>>>>>

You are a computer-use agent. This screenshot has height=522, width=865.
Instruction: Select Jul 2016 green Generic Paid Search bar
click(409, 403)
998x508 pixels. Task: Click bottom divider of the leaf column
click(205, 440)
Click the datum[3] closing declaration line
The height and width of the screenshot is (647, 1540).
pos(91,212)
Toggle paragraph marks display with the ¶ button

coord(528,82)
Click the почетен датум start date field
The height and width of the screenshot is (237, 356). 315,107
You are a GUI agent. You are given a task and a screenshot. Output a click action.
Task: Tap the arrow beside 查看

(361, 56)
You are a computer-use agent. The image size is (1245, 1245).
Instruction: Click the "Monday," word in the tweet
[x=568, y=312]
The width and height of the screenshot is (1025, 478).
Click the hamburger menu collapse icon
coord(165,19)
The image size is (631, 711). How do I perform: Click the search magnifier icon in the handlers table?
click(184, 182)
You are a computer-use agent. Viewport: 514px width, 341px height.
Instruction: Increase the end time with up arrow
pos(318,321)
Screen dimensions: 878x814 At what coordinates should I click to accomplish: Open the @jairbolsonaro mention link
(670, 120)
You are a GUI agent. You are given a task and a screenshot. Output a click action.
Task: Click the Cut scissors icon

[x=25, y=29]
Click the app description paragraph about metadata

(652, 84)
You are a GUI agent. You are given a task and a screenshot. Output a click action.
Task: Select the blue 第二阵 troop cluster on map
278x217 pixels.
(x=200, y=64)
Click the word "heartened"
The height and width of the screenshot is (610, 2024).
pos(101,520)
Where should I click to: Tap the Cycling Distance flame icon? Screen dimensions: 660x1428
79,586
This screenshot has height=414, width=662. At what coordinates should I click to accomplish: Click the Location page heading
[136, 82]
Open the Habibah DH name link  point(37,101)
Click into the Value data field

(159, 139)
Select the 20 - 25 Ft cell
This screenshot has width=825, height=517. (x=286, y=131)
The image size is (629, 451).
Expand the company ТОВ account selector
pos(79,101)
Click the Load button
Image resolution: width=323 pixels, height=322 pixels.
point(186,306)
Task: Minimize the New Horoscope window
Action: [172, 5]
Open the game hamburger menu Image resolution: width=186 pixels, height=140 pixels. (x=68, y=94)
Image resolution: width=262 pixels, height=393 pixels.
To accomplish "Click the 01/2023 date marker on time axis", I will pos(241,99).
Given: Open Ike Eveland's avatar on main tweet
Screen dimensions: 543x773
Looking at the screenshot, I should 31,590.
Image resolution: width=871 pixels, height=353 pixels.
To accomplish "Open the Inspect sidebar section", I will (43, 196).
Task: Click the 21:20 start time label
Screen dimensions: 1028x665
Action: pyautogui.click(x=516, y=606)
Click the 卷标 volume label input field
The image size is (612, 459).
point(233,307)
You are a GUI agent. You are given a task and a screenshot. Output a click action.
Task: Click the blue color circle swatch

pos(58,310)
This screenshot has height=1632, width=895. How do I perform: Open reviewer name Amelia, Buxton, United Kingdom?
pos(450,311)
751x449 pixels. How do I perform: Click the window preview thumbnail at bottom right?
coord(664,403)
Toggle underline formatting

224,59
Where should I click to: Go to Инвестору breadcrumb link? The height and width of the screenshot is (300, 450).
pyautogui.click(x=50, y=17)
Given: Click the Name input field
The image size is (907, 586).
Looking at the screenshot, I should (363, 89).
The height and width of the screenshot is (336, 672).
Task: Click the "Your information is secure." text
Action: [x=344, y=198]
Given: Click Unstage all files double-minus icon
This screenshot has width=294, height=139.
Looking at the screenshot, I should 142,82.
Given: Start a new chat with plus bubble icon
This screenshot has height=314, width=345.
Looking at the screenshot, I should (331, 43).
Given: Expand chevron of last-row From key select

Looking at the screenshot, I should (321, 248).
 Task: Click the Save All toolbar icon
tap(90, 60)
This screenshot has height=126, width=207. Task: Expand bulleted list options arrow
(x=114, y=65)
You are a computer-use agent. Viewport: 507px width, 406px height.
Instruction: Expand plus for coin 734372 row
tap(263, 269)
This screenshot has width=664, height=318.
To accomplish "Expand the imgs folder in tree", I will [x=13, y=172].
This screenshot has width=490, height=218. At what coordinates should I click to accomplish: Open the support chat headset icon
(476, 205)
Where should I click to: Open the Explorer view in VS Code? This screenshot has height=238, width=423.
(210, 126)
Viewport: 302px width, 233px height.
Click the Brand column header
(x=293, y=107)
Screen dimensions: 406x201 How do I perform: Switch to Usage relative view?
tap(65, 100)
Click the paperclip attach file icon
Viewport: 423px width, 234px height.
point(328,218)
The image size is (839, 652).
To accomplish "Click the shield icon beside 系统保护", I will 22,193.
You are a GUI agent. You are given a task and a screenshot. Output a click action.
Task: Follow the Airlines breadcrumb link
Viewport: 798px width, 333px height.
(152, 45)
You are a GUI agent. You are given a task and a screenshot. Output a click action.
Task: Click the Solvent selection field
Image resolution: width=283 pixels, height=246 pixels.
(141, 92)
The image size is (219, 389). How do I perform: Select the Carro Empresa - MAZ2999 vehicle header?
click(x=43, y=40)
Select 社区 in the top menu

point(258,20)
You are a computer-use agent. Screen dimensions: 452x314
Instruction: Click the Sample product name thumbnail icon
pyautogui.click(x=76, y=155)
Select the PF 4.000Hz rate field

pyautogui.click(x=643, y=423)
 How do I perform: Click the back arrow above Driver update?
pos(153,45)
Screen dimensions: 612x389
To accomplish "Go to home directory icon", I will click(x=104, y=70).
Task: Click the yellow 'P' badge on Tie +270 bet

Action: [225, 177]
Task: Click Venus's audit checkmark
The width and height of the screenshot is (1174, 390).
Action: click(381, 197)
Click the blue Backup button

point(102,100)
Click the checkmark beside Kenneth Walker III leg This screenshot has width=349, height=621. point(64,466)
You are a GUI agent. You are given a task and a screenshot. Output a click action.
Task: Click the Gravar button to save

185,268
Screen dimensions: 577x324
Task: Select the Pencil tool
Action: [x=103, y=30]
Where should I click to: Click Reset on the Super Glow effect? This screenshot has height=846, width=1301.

<<<<<

_Aim of the exercise_
Make an exact copy of all the entries above.

_Reply_
You are a computer-use agent. This screenshot has height=522, width=865.
Instruction: Select Jul 2016 green Generic Paid Search bar
click(409, 403)
998x508 pixels. Task: Click bottom divider of the leaf column
click(205, 440)
Click the datum[3] closing declaration line
The height and width of the screenshot is (647, 1540).
pos(91,212)
Toggle paragraph marks display with the ¶ button

coord(528,82)
Click the почетен датум start date field
The height and width of the screenshot is (237, 356). 315,107
You are a GUI agent. You are given a task and a screenshot. Output a click action.
Task: Tap the arrow beside 查看

(361, 56)
You are a computer-use agent. The image size is (1245, 1245).
Instruction: Click the "Monday," word in the tweet
[x=568, y=312]
The width and height of the screenshot is (1025, 478).
Click the hamburger menu collapse icon
coord(165,19)
The image size is (631, 711). How do I perform: Click the search magnifier icon in the handlers table?
click(184, 182)
You are a computer-use agent. Viewport: 514px width, 341px height.
Instruction: Increase the end time with up arrow
pos(318,321)
Screen dimensions: 878x814 At what coordinates should I click to accomplish: Open the @jairbolsonaro mention link
(670, 120)
You are a GUI agent. You are given a task and a screenshot. Output a click action.
Task: Click the Cut scissors icon

[x=25, y=29]
Click the app description paragraph about metadata

(652, 84)
You are a GUI agent. You are given a task and a screenshot. Output a click action.
Task: Select the blue 第二阵 troop cluster on map
278x217 pixels.
(x=200, y=64)
Click the word "heartened"
The height and width of the screenshot is (610, 2024).
pos(101,520)
Where should I click to: Tap the Cycling Distance flame icon? Screen dimensions: 660x1428
79,586
This screenshot has height=414, width=662. At what coordinates should I click to accomplish: Click the Location page heading
[136, 82]
Open the Habibah DH name link  point(37,101)
Click into the Value data field

(159, 139)
Select the 20 - 25 Ft cell
This screenshot has width=825, height=517. (x=286, y=131)
The image size is (629, 451).
Expand the company ТОВ account selector
pos(79,101)
Click the Load button
Image resolution: width=323 pixels, height=322 pixels.
point(186,306)
Task: Minimize the New Horoscope window
Action: [172, 5]
Open the game hamburger menu Image resolution: width=186 pixels, height=140 pixels. (x=68, y=94)
Image resolution: width=262 pixels, height=393 pixels.
To accomplish "Click the 01/2023 date marker on time axis", I will pos(241,99).
Given: Open Ike Eveland's avatar on main tweet
Screen dimensions: 543x773
Looking at the screenshot, I should 31,590.
Image resolution: width=871 pixels, height=353 pixels.
To accomplish "Open the Inspect sidebar section", I will (43, 196).
Task: Click the 21:20 start time label
Screen dimensions: 1028x665
Action: pyautogui.click(x=516, y=606)
Click the 卷标 volume label input field
The image size is (612, 459).
point(233,307)
You are a GUI agent. You are given a task and a screenshot. Output a click action.
Task: Click the blue color circle swatch

pos(58,310)
This screenshot has height=1632, width=895. How do I perform: Open reviewer name Amelia, Buxton, United Kingdom?
pos(450,311)
751x449 pixels. How do I perform: Click the window preview thumbnail at bottom right?
coord(664,403)
Toggle underline formatting

224,59
Where should I click to: Go to Инвестору breadcrumb link? The height and width of the screenshot is (300, 450).
pyautogui.click(x=50, y=17)
Given: Click the Name input field
The image size is (907, 586).
Looking at the screenshot, I should (363, 89).
The height and width of the screenshot is (336, 672).
Task: Click the "Your information is secure." text
Action: [x=344, y=198]
Given: Click Unstage all files double-minus icon
This screenshot has width=294, height=139.
Looking at the screenshot, I should 142,82.
Given: Start a new chat with plus bubble icon
This screenshot has height=314, width=345.
Looking at the screenshot, I should (331, 43).
Given: Expand chevron of last-row From key select

Looking at the screenshot, I should (321, 248).
 Task: Click the Save All toolbar icon
tap(90, 60)
This screenshot has height=126, width=207. Task: Expand bulleted list options arrow
(x=114, y=65)
You are a computer-use agent. Viewport: 507px width, 406px height.
Instruction: Expand plus for coin 734372 row
tap(263, 269)
This screenshot has width=664, height=318.
To accomplish "Expand the imgs folder in tree", I will [x=13, y=172].
This screenshot has width=490, height=218. At what coordinates should I click to accomplish: Open the support chat headset icon
(476, 205)
Where should I click to: Open the Explorer view in VS Code? This screenshot has height=238, width=423.
(210, 126)
Viewport: 302px width, 233px height.
Click the Brand column header
(x=293, y=107)
Screen dimensions: 406x201 How do I perform: Switch to Usage relative view?
tap(65, 100)
Click the paperclip attach file icon
Viewport: 423px width, 234px height.
point(328,218)
The image size is (839, 652).
To accomplish "Click the shield icon beside 系统保护", I will 22,193.
You are a GUI agent. You are given a task and a screenshot. Output a click action.
Task: Follow the Airlines breadcrumb link
Viewport: 798px width, 333px height.
(152, 45)
You are a GUI agent. You are given a task and a screenshot. Output a click action.
Task: Click the Solvent selection field
Image resolution: width=283 pixels, height=246 pixels.
(141, 92)
The image size is (219, 389). How do I perform: Select the Carro Empresa - MAZ2999 vehicle header?
click(x=43, y=40)
Select 社区 in the top menu

point(258,20)
You are a computer-use agent. Screen dimensions: 452x314
Instruction: Click the Sample product name thumbnail icon
pyautogui.click(x=76, y=155)
Select the PF 4.000Hz rate field

pyautogui.click(x=643, y=423)
 How do I perform: Click the back arrow above Driver update?
pos(153,45)
Screen dimensions: 612x389
To accomplish "Go to home directory icon", I will click(x=104, y=70).
Task: Click the yellow 'P' badge on Tie +270 bet

Action: [225, 177]
Task: Click Venus's audit checkmark
The width and height of the screenshot is (1174, 390).
Action: click(381, 197)
Click the blue Backup button

point(102,100)
Click the checkmark beside Kenneth Walker III leg This screenshot has width=349, height=621. point(64,466)
You are a GUI agent. You are given a task and a screenshot. Output a click action.
Task: Click the Gravar button to save

185,268
Screen dimensions: 577x324
Task: Select the Pencil tool
Action: [x=103, y=30]
Where should I click to: Click Reset on the Super Glow effect? This screenshot has height=846, width=1301.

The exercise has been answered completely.